The disgrace of their own religion through the burning of their sacred books was met with further humiliation when the Jews were forced to greet every new pope with adulation. This was also coupled with forced requests from the pope to be allowed to live in the ghetto, despite the horrid conditions. This was done partially because of ceremony and partially because they hoped for better treatment with each new Pope (Vogelstein, 275).

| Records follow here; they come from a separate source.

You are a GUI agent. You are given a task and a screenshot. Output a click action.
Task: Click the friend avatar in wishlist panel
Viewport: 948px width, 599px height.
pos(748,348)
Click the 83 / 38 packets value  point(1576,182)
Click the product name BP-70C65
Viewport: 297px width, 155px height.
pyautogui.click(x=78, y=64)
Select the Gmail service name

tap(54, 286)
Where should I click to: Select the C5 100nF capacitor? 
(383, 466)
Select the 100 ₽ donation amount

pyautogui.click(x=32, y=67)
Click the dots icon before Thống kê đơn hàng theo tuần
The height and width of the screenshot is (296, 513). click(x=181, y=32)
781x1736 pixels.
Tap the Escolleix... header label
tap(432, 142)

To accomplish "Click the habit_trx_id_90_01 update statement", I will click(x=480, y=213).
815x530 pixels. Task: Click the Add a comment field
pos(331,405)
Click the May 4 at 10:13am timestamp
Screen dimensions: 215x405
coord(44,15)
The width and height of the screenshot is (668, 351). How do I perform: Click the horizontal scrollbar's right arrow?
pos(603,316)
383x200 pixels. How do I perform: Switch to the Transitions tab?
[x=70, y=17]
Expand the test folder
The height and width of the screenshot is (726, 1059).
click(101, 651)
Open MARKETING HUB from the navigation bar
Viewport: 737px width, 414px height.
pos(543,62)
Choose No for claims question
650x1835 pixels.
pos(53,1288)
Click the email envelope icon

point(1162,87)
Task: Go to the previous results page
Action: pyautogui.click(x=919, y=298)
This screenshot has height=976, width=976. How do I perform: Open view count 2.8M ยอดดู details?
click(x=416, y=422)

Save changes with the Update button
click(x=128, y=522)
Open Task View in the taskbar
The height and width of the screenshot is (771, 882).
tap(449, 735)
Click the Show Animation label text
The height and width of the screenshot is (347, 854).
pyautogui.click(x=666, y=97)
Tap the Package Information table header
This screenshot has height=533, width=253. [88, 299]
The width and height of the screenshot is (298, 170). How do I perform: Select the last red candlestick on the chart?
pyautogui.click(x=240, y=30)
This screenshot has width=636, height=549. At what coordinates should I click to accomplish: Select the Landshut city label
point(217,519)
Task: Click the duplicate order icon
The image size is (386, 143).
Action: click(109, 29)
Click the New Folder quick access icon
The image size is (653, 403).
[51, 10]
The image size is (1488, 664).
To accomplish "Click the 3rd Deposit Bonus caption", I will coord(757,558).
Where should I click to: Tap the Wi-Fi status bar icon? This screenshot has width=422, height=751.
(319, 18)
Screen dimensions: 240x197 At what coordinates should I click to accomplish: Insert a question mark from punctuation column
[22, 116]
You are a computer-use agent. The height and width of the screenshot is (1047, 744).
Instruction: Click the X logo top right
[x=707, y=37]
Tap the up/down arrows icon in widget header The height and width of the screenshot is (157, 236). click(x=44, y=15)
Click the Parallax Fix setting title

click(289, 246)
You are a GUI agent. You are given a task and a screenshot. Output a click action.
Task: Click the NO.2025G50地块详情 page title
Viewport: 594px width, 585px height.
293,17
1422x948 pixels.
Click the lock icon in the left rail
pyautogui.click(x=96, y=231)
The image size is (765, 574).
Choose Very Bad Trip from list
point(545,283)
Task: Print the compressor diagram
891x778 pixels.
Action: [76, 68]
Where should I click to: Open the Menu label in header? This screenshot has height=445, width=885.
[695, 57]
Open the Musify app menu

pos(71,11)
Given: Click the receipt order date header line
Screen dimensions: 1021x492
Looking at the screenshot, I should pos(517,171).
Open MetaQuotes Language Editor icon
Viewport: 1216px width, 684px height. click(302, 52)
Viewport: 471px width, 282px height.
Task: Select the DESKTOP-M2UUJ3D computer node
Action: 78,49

Physical humiliation was also added onto the emotional disgrace endured by the Jewish People during this time. Every year the Romans would have a carnival in which they would watch animal races. Often the Jews had to compete against these animals clothed only in a loin cloth. This practice continued until 1668, when the Jews finally petitioned their way out, though this wasn’t granted without consequences. In order to be saved from shame the Jews had to pay a new tax of 300 scudi per year ( Philipson, 141-142).
Taxes
The taxes paid due to the races added an extra financial burden onto the Jewish community. During this time they had to pay for each synagogue in the papal state, even when the building had been torn down. They also had to pay for the construction of the ghetto wall. The Jews also had to pay an additional tax for each Jewish person between the age of 15 and 60, called the Poll tax. Perhaps, the worst tax of all was the money they had to put out for the conversion of their own people to Chrisitianity.
Forced Conversions
The Romans had created two institutions to help in the conversion of the Jews, the House of the Catechumens and the Casa Pia, both paid for by the Roman Jews (Philipson, 171). Here, new converts stayed while they prepared for full acceptance of the Christian faith. During this period, none of the converts were allowed to speak with their family or any Jews for that matter.
It was not uncommon that people were taken there against their will. All it took to was one person saying they had heard the Jew state a desire to become Christian. This was evidence enough, despite most proposals being lies. In the case of families, if the father converted to Christianity, so must the entire family. If a young bridegroom converted, so must his bride. If she refused, the rare approval of divorce was granted by the Christians, though Jewish law still prohibited the action. It was also common for the rabbis to be forced into conversion along with their entire family.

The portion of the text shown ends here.